After much analysis, I came to an interesting conclusion recently when I was contemplating a refi. See, I had held off most of last year because we were considering moving. Now that that ship has sailed and we’re staying put, the focus naturally shifts to whether or not we should refinance.
I was lucky in that I had refinanced a few years ago when home loans were also going at record lows (I locked right after the Fed made one of their initial bailout announcements and Treasuries spiked sending yields down). So, with a 30-year 4.625% mortgage a couple years in, the option on the table now was whether I should refinance into a 15-year mortgage at 3.875% or thereabouts. What I found was actually shocking.
It Doesn’t Make Sense!
Even at 3.5% or lower, it just doesn’t make sense to refi my current mortgage. I have a spreadsheet that allows you to calculate future mortgage payoff dates and such based on pre-payments and what I found was that if I simply paid the closing costs I’d require for a refi into my current mortgage today (~$4,000) and then pre-paid the higher amount I’d pay monthly on a 15-year, the payoff date on my current mortgage is like 16 years!

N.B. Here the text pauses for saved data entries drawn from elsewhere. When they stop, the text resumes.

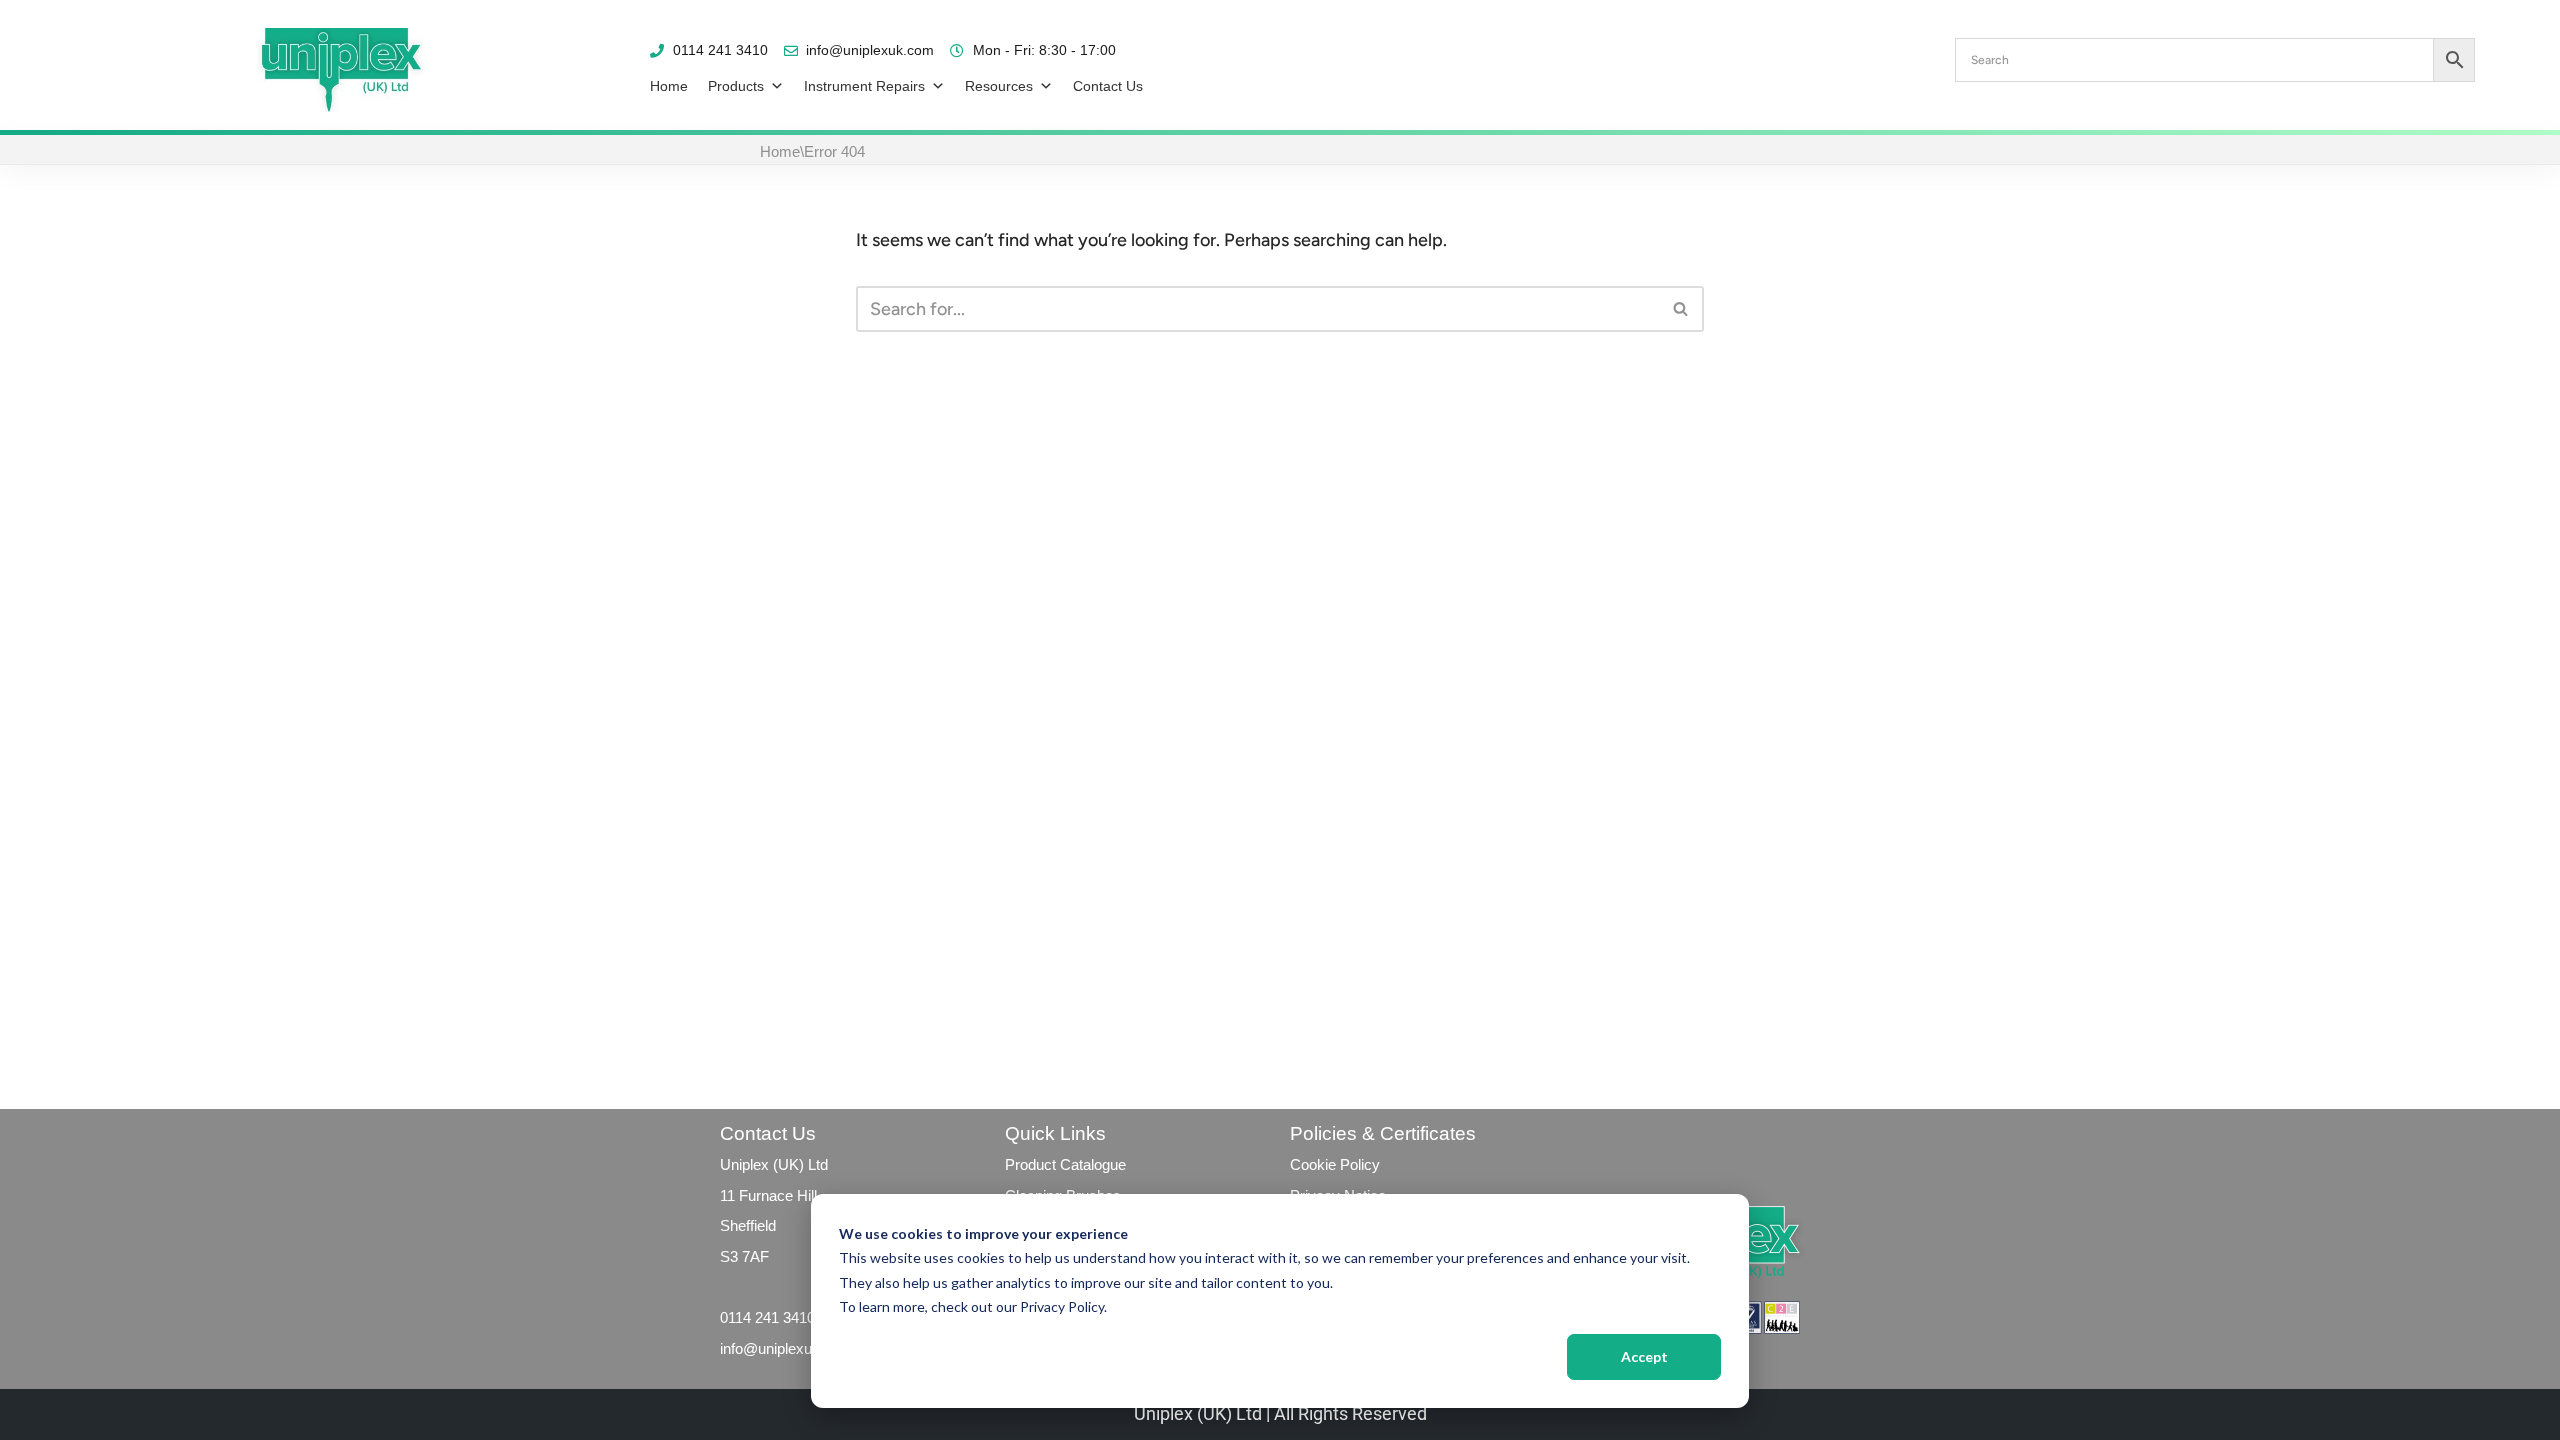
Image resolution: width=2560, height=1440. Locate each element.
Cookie (1313, 1164)
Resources (999, 86)
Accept (1644, 1356)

So, what this is saying is that I could go refi into a 15-year and lock myself into risker, higher payments and only save a year on my mortgage. Meanwhile, I could just do it myself under my current mortgage if I so chose, but retain the flexibility to drop back down to my current monthly payment should something happen like job loss or medical emergency.
The Conventional wisdom has historically been that “it makes sense” to refi at anything more than 1 point. I’m not sure this is true though. The lower your starting rate (like 4.625%), the tougher it is to justify a refi, especially when accounting for how far in you are and the present value of money.